**Challenge 1**
Which lines of the records contain the string "Open", with case counting? Pick out each of those lines and copy it.
--- START Provided text ---
The purpose of this post will be to provide an overview of some statistics from the sale so far. Data was taken yesterday, when we had 24000 BTC, and assumes that all purchases were for 2000 ETH / BTC (an assumption that is not strictly true, but the error term is sufficiently tiny that it can safely be discounted). First we have this spreadsheet, which shows the ether purchases over time:

The individual spikes are per-block; the chart shows that the distribution is heavily divided into two clusters, with one cluster closer to the start of the sale and the other close to the end of the full-discount period. Purchases drop off sharply once the new price level of 1970 ETH/BTC (now 1910 ETH/BTC) kicked in. Theoretically, purchasing near the end of the full-discount period is the more optimal strategy from a naive game-theoretic model; if you purchase near the end of the full-discount period then you get the same price as people who purchased at the start, but also gain the benefit of having more information – namely, a better idea of the exact percentage of all ETH that you are going to get. Thus, the fact that the majority of purchases occurred at the end shows that ether purchasers are generally a rather sophisticated audience – which I suppose you should be if you managed to be convinced to trade your hard-earned BTC for some cryptographic tokens backed by a concept of “generalized consensus computing”.

Of course, it is important to note that there are reasons to buy at the start too. Some people are participating in the sale out of a desire to support the project, and some large purchasers may have perhaps had the priming effect in mind, where putting larger sums of money (eg. bills) into a tipping jar at the very beginning increases the total amount received because it creates the impression that the recipient is significant and merits more and larger contributions.

At this point, we can expect to see a declining flow that will stabilize over the next few days, and then a smaller final spike on day 42. The chart below shows the cumulative ether sold up until this point:

The other interesting thing to analyze is the distribution of purchases. This spreadsheet contains a list of purchases arranged by purchase size. The largest single purchase was 500 BTC (1 million ether), followed by one at 466 BTC (933,580 ETH) and 330 BTC (660,360 ETH). We have not received any requests at If we arrange purchases by size, we get the following two graphs, one for the quantity of purchases and one for the amount of ETH purchased, by purchase size:

Note that this only applies to purchases. There is also another slice of ether which will soon be distributed, which is the endowment. The portions in which the endowment is planned to be distributed are on the spreadsheet; the largest is equal to 0.922% of all ether purchased (ie. 0.369% of the total supply after five years) and the smallest is 0.004%, with 81 people total receiving a share. If you are one of the recipients, you will be contacted shortly; if you are not then there is still a second slice whose distribution has not been decided.

Distribution and Gini Indices

As a final set of interesting statistics, we have calculated three Gini indices:

  • Gini index of ether purchasers: 0.832207
  • Gini index of endowment: 0.599638
  • Gini index of entire set: 0.836251

A Gini index is a common measure of inequality; the way the Gini index is calculated is by drawing a chart, with both axes going from 0% to 100%, and drawing a line where the Y coordinate at a particular X coordinate is calculated as the portion of all income (or wealth) which is owned by the bottom X percent of the population. The area between this curve and a diagonal line, as a portion of the area of the entire triangle under the diagonal line, is the Gini index:

In an ideal society of perfect equality, the coefficient would be zero; the bottom X% of the population would obviously have X% of the wealth, just like any other X% of the population, so the cumulative wealth distribution graph would be exactly the diagonal line and thus the area between the graph and the diagonal line would be zero. In the opposite scenario, an ultimate dictatorship where one person controls everything, the bottom X% would have exactly nothing all the way up until the last person, who would have everything; hence, the area between that curve and the diagonal line would be equal to the entire area under the diagonal line, and the coefficient would be exactly one. Most real-world scenarios are in between the two.
--- END Provided text ---
--- START Listed records ---
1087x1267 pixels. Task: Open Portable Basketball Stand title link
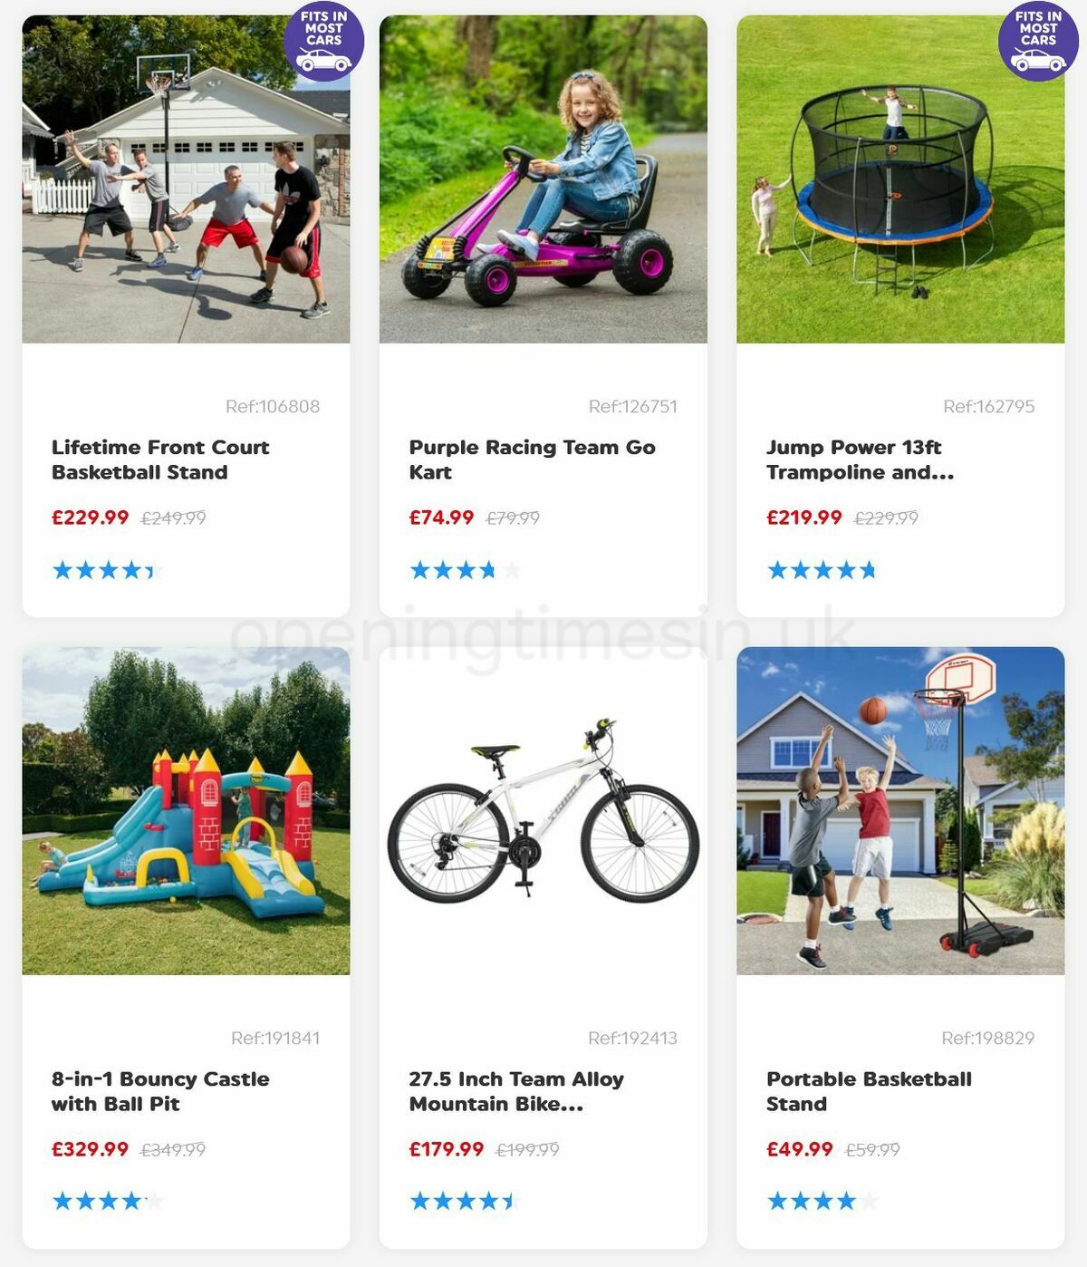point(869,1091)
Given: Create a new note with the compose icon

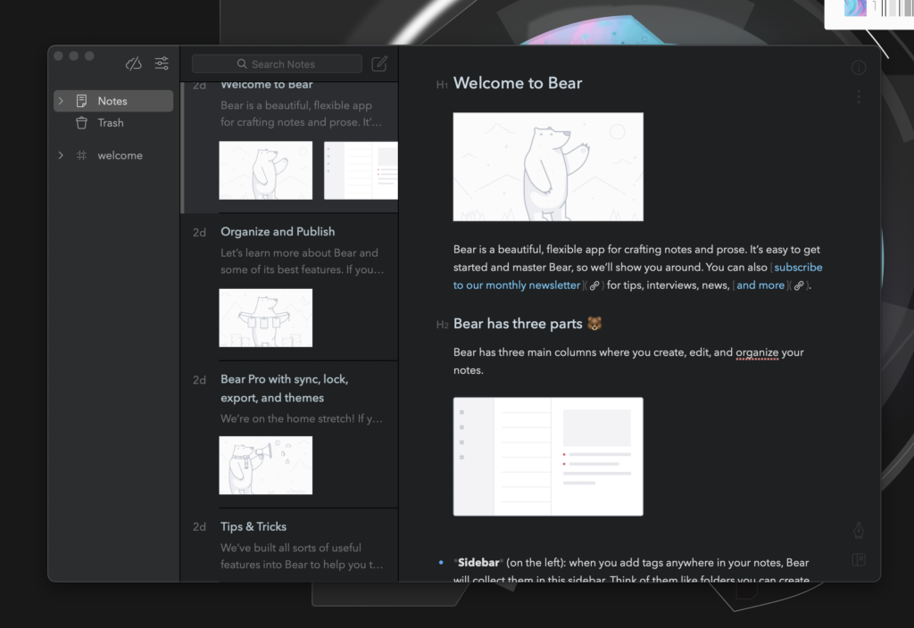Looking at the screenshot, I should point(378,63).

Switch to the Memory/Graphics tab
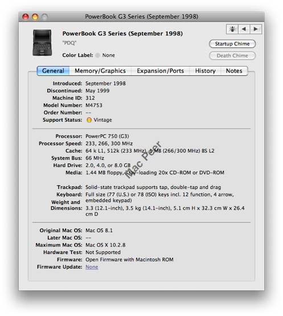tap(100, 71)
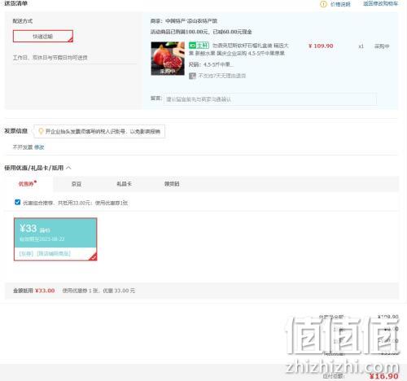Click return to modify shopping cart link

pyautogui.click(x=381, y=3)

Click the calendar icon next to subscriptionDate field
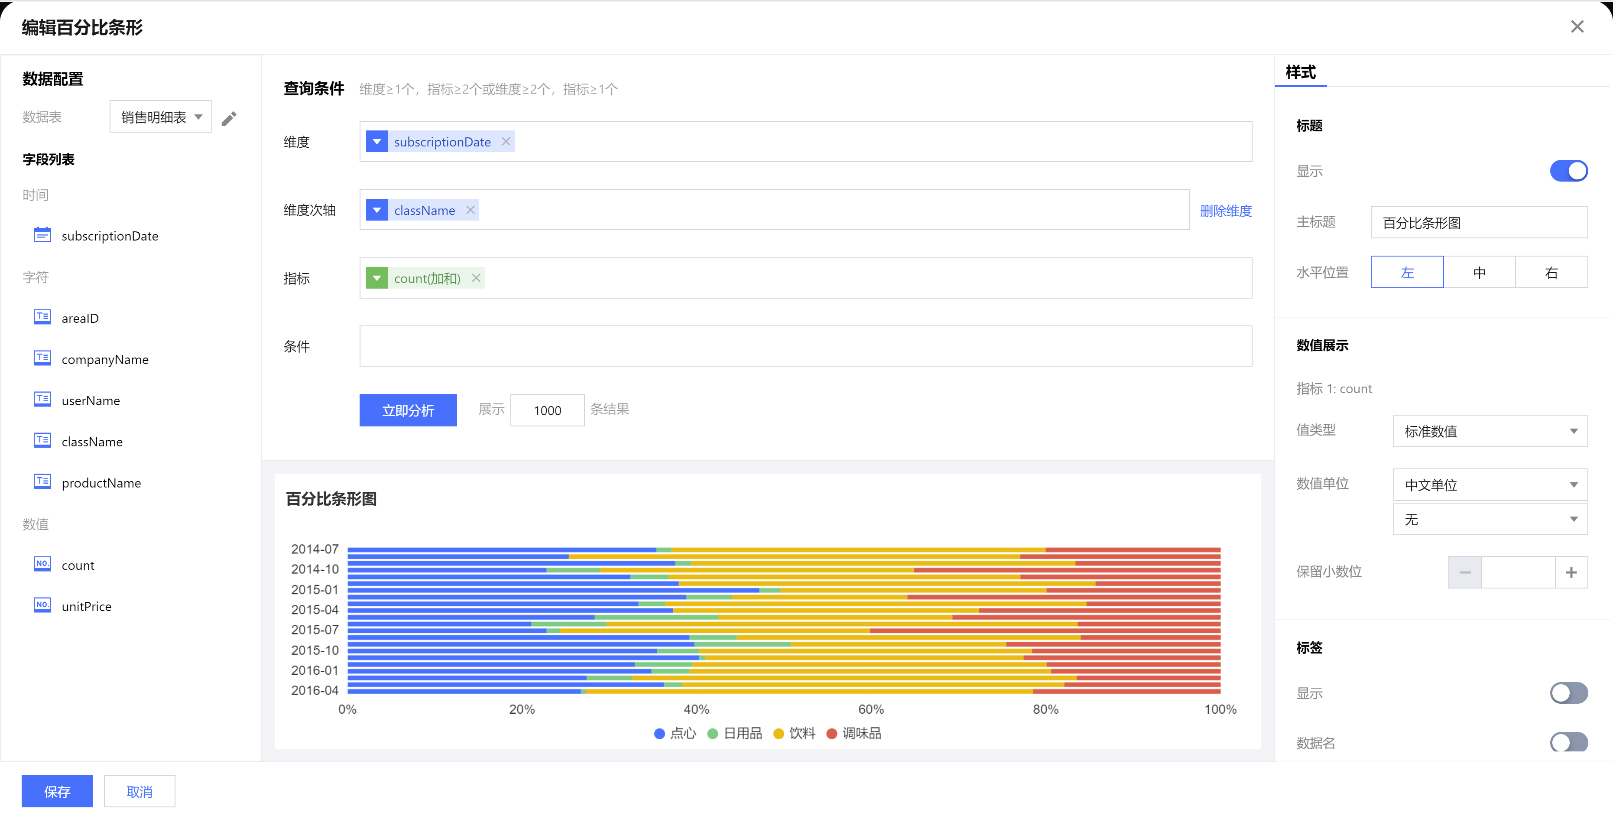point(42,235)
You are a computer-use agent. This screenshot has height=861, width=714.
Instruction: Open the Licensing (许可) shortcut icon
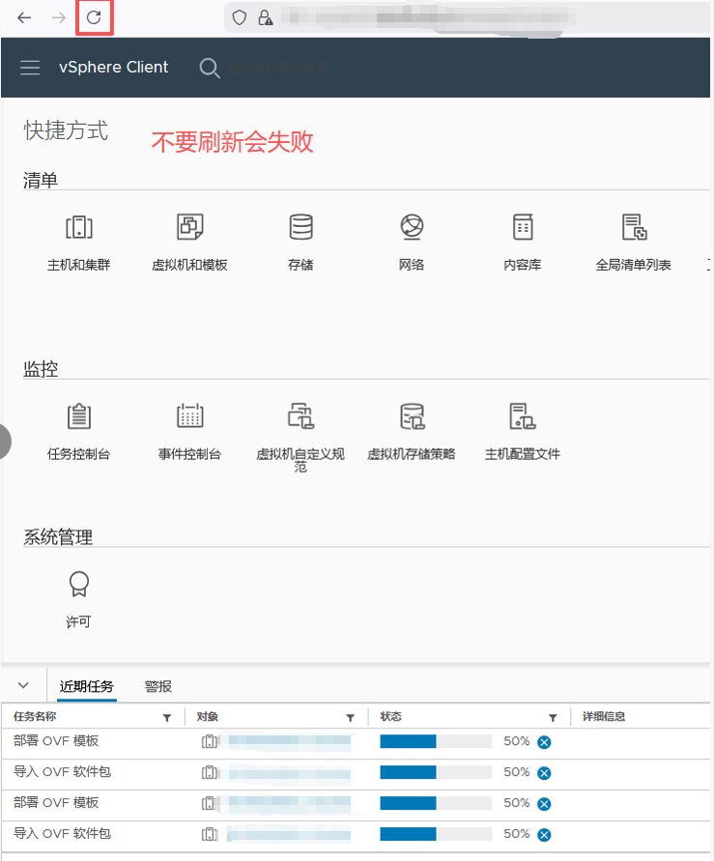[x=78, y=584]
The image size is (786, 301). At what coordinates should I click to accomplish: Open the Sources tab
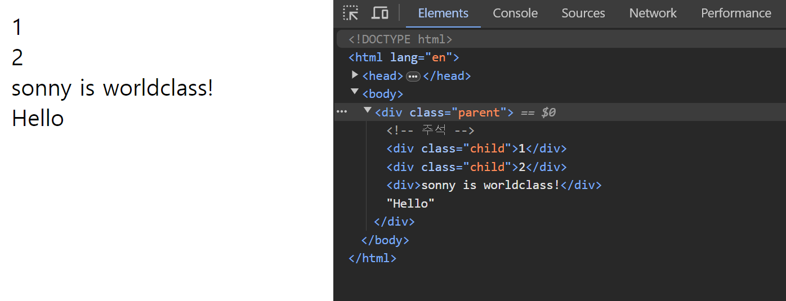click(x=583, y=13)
--- END Listed records ---
**Challenge 2**
What Gini indices does the ether sale post list, and what value does it give for each?

**Exercise output 1**
1087x1267 pixels. Task: Open Portable Basketball Stand title link
Instruction: Open the Licensing (许可) shortcut icon
The image size is (786, 301). At what coordinates should I click to accomplish: Open the Sources tab

**Exercise output 2**
- Gini index of ether purchasers: 0.832207
- Gini index of endowment: 0.599638
- Gini index of entire set: 0.836251